Le Fonds Monétaire International (FMI) s’est allié avec les biologistes de la Great Whale Conservancy, pour arriver à un constat surprenant. Il faut protéger les baleines, pas seulement au nom de la biodiversité, mais aussi à celui du climat. Elles contribuent de manière importante au stockage de carbone dans les océans. Et les chercheurs ont ainsi quantifié la valeur économique de la baleine…
Biodiversité et argent
Les baleines font l’objet de nombreuses études, mais ce qui les intéressent ici, c’est particulièrement leur rôle dans la réduction du taux de dioxyde de carbone (CO2) dans les océans.
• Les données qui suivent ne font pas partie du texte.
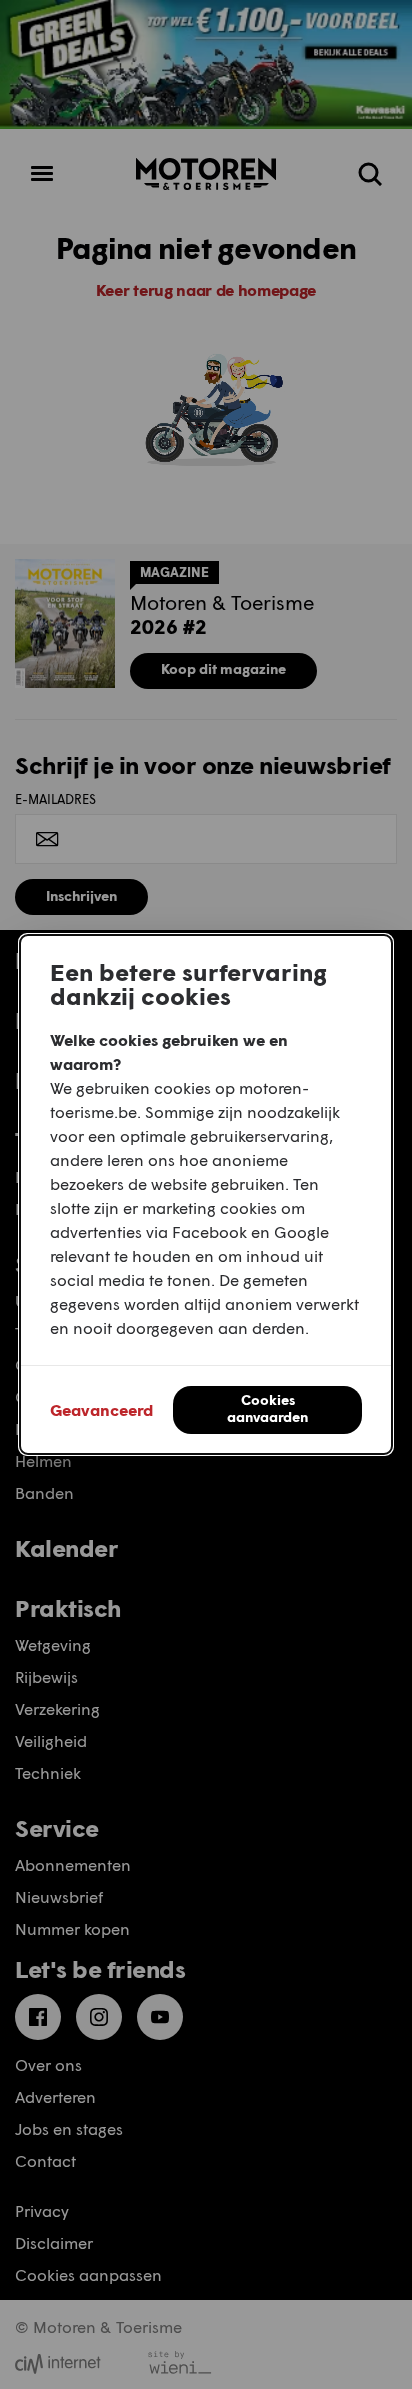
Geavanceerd (101, 1409)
Or la protection de la baleine est souvent considérée comme une sorte d’œuvre caritative que les gouvernement font au nom de la protection de la nature.
Mais si, comme le FMI le fait, en plus du maintien de la biodiversité, on parle argent, les décideurs seront sans doute prêts à ouvrir l’oreille. Ses chercheurs ont donc collaboré avec les biologistes pour quantifier la valeur économique de la baleine, en prenant en compte le CO2 qu’elle emmagasine tout au long de sa vie. Et il existe aussi celui qu’elle participe à capter. Cela leur permet de conclure qu’une « stratégie de protection des baleines peut limiter les gaz à effet de serre et le réchauffement » de la planète.
La séquestration du CO2 par les baleines
En effet, les baleines aident à la séquestration du carbone de différentes façons. Se nourrissant de phytoplancton et de krill, qui absorbent le CO2 de l’atmosphère, elles stockent le carbone dans leur corps riche en graisse et en protéines, en en accumulant ainsi des tonnes. Quand elles meurent, les carcasses coulent au fond de la mer. Et le processus de décomposition peut durer des siècles : le CO2 reste donc piéger au fond de l’océan.
De plus, les excréments des baleines contiennent d’importantes quantités de fer, de phosphore et d’azote. Dispersés sur des milliers de kilomètres, en fonction de leurs déplacements, ils flottent et participent directement à la croissance du phytoplancton, en agissant comme fertilisant. Il a en effet besoin de ces nutriments pour se développer et absorber le CO2. Une partie du plancton non-consommé finit aussi par couler, entraînant avec lui le CO2 qu’il contient.
Les baleines seraient ainsi à l’origine de la capture de 1,7 milliard de tonnes de dioxyde de carbone : plus que les émissions annuelles d’un pays comme le Brésil. Et le plancton végétal absorbe environ 37 milliards de tonnes métriques de CO2 chaque année. « Pour mettre les choses en perspective, nous estimons que cela est l’équivalent de la quantité de CO2 capturé par 1700 milliards d’arbres », soit « l’équivalent de quatre forêts amazoniennes », calcule le FMI.
Une valeur économique
Ainsi, estime le FMI, « la valeur des fonctions assurées par les baleines au sein du système océanique/terrestre (…) devrait être intégrée dans l’évaluation du coût lié à leur protection ». Et des baleines en bonne santé et plus abondantes permettraient de capturer toujours plus de carbone et de lutter contre le réchauffement climatique. En rétablissant le nombre de baleines existant avant la chasse commerciale, soit 4 à 5 millions au lieu de 1,3 aujourd’hui, « cela pourrait ajouter une quantité [considérable] de phytoplancton dans les océans, et donc de carbone capté chaque année ». « Même une augmentation de 1 % de la productivité de phytoplancton permettrait de capturer des centaines de millions de tonnes de CO2 chaque année, soit l’équivalent de l’apparition soudaine de deux milliards d’arbres matures. »
Les chercheurs attribuent ainsi une valeur monétaire à chaque cétacé : « Notre estimation conservatrice évalue que chaque baleine vaut plus de deux millions de dollars, et donc plus de 1000 milliards de dollars pour l’ensemble des populations actuelles de grandes baleines ». L’analyse ajoute « Sachant que le rôle des baleines est irremplaçable dans l’atténuation et la lutte contre les changements climatiques, leur survie devrait être intégrée dans les objectifs des 195 États qui ont signé l’Accord de Paris en 2015 ».